- **DESCRIPTION OF THE TASK**:
From the data below, copy each line that includes the word "computer".

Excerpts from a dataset
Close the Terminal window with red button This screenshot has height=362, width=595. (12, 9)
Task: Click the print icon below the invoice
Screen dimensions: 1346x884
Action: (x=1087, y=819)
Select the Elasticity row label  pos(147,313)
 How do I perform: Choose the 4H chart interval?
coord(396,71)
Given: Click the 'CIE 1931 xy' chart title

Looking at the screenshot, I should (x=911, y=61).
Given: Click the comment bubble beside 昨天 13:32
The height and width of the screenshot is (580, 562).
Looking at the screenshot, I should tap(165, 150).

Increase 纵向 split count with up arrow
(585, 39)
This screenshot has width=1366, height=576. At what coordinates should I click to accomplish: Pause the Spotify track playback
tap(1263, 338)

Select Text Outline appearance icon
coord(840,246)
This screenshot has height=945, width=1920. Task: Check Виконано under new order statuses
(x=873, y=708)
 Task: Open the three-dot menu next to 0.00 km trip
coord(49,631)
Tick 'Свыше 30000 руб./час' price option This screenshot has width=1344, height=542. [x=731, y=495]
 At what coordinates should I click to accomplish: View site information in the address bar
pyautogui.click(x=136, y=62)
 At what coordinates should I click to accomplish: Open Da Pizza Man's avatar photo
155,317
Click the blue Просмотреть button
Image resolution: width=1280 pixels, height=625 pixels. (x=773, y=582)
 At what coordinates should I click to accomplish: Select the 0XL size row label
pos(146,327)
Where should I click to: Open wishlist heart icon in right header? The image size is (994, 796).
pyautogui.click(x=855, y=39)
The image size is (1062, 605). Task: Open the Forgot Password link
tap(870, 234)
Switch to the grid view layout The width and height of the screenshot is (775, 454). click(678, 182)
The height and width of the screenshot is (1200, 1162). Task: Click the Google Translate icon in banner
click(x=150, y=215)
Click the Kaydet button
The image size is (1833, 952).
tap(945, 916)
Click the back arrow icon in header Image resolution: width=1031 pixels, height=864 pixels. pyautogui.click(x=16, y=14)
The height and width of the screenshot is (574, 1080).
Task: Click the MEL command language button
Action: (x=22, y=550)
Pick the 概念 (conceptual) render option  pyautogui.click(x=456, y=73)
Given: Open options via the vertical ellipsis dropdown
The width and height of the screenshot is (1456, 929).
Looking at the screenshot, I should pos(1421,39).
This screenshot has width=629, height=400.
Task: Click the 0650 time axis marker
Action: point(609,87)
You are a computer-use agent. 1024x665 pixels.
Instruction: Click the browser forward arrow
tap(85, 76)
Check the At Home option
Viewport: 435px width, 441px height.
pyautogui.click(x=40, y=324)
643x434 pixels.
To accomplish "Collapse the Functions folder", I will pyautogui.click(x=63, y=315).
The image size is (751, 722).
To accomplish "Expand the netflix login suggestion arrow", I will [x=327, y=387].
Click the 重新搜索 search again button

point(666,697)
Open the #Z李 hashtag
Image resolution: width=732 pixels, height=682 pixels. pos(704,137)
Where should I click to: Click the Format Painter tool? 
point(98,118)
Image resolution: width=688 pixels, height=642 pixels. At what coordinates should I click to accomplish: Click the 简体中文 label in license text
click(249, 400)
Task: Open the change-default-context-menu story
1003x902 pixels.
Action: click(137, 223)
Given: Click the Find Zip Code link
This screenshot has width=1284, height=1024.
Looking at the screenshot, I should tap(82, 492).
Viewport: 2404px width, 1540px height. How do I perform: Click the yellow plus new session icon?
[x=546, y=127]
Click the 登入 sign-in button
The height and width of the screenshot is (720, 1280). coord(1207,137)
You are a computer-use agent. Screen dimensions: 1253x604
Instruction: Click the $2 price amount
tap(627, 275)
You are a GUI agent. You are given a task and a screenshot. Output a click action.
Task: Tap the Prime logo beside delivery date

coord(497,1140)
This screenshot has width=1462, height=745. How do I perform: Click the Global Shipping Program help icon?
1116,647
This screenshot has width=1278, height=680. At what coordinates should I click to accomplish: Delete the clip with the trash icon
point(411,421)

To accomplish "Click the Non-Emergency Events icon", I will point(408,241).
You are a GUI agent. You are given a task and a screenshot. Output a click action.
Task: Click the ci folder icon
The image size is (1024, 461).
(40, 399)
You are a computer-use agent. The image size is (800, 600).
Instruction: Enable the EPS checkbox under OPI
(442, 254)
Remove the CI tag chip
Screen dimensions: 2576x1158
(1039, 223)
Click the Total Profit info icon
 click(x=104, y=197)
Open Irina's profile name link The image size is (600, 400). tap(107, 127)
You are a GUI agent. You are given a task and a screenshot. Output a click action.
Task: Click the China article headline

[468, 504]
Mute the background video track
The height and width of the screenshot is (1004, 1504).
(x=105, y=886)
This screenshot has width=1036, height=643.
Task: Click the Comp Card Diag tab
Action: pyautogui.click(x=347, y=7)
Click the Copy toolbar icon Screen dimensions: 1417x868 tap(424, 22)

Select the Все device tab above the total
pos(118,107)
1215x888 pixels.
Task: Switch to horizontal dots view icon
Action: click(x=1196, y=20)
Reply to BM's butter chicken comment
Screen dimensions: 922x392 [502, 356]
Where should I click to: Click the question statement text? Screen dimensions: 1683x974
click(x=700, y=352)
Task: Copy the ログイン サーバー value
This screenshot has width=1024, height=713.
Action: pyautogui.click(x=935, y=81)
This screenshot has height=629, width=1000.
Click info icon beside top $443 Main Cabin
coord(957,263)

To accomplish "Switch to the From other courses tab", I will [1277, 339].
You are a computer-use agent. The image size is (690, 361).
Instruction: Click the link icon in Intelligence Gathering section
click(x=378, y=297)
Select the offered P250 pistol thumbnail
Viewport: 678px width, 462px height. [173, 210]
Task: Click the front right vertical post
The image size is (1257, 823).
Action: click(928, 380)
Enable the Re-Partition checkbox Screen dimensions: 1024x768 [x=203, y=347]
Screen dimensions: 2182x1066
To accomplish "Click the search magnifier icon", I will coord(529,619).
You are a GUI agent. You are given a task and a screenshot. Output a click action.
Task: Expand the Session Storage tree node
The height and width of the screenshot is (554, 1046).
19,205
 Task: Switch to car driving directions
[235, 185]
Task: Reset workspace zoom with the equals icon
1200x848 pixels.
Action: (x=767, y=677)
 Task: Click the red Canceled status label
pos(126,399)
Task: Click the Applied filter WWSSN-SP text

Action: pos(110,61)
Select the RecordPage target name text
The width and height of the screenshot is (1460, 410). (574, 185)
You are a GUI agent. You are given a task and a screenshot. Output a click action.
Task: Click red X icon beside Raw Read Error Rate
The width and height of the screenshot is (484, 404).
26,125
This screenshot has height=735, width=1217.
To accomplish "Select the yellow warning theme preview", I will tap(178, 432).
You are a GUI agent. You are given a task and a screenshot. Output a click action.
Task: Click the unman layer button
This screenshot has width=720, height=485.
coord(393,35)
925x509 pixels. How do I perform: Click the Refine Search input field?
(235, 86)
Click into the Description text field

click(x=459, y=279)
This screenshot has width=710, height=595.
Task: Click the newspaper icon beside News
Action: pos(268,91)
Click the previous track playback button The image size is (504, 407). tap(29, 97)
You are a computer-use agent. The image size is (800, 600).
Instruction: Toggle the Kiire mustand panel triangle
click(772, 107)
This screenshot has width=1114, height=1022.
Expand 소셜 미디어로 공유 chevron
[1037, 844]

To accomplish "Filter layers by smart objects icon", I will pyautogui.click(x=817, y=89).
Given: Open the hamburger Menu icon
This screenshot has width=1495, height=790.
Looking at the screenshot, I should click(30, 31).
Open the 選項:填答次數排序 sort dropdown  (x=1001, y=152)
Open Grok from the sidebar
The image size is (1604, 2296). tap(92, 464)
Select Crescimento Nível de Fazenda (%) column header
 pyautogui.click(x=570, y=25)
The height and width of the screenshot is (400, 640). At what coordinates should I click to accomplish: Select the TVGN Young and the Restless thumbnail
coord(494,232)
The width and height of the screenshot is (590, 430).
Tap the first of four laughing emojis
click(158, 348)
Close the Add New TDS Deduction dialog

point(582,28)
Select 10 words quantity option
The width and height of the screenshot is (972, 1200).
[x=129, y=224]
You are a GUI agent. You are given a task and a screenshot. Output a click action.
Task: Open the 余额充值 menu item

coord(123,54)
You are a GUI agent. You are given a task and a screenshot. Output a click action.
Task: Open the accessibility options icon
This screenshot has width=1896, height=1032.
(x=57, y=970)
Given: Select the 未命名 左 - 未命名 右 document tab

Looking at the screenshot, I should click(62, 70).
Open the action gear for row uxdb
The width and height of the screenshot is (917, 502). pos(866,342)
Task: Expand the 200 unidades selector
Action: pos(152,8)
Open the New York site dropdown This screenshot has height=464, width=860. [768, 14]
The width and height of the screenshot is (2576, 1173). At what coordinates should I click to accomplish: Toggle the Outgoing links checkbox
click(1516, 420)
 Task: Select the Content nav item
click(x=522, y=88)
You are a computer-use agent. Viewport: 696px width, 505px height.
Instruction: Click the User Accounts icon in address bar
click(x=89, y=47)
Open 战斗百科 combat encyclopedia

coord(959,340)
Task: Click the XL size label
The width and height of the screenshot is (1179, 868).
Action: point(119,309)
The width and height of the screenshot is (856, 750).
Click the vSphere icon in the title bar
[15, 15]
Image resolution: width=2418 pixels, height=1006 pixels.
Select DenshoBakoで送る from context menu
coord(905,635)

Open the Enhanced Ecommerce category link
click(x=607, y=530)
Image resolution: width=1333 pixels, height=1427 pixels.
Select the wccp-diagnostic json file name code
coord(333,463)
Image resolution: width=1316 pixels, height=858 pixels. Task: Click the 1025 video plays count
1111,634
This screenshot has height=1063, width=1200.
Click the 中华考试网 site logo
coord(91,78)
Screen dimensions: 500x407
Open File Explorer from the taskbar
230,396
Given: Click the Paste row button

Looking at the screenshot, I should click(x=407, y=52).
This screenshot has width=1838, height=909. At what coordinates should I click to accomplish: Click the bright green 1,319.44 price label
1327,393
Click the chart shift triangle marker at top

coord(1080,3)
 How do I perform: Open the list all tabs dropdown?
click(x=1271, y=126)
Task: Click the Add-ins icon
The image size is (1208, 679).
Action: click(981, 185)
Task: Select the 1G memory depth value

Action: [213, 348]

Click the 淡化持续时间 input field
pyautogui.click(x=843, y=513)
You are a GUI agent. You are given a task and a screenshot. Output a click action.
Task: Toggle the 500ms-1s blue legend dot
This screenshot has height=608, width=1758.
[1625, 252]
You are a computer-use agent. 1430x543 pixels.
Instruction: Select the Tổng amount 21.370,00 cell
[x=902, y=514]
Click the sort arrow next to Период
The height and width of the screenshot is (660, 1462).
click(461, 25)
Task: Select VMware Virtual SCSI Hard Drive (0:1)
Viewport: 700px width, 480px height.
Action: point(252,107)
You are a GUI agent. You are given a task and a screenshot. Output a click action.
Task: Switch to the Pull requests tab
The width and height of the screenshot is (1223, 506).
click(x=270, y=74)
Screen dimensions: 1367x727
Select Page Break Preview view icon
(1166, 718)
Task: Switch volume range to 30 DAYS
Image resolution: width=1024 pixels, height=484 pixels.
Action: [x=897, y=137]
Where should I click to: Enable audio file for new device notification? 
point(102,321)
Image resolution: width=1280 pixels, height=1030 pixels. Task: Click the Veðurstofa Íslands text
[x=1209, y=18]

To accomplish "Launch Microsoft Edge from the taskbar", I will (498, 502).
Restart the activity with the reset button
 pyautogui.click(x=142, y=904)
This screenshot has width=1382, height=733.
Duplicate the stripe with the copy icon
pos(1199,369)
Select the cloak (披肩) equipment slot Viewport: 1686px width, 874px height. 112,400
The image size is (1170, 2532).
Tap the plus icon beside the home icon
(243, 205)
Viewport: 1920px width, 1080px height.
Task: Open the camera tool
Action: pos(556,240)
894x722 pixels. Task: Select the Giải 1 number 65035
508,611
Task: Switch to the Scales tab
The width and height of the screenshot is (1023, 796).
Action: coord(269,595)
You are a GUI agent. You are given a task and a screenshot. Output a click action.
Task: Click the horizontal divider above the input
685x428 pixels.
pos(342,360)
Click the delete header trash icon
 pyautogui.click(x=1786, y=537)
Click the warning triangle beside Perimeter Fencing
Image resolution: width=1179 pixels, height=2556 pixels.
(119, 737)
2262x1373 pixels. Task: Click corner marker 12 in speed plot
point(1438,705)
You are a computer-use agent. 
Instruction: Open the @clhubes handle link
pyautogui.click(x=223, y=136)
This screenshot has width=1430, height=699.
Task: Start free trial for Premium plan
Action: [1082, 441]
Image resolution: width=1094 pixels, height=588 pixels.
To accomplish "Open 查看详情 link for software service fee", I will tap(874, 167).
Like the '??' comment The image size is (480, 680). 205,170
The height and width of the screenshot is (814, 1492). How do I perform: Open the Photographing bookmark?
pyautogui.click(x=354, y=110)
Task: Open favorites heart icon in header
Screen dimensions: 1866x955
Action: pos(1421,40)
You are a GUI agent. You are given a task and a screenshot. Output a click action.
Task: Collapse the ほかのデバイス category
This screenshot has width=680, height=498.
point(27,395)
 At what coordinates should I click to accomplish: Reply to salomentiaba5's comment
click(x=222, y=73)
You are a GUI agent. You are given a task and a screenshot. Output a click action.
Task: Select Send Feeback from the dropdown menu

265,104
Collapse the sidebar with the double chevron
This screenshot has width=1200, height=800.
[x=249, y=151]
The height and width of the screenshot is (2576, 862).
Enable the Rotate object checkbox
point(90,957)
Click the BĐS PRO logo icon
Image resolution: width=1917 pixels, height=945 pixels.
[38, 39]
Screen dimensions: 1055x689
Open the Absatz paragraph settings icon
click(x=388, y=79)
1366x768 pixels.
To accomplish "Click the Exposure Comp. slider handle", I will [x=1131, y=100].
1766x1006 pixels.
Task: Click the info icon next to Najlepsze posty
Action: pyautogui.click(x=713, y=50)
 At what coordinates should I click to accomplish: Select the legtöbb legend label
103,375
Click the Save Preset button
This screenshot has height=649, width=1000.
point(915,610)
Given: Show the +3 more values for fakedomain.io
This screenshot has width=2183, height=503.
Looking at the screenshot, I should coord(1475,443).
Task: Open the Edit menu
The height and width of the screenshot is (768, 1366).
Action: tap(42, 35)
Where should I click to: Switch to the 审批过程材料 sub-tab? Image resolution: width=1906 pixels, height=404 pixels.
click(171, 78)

- **OUTPUT FOR THIS TASK**:
You are a computer-use agent. 1024x665 pixels.
You are a computer-use agent. Screen dimensions: 1253x604
You are a computer-use agent. The image size is (800, 600).
You are a computer-use agent. The image size is (690, 361).
You are a computer-use agent. The image size is (800, 600).
You are a computer-use agent. Viewport: 696px width, 505px height.
You are a computer-use agent. 1430x543 pixels.
You are a computer-use agent. 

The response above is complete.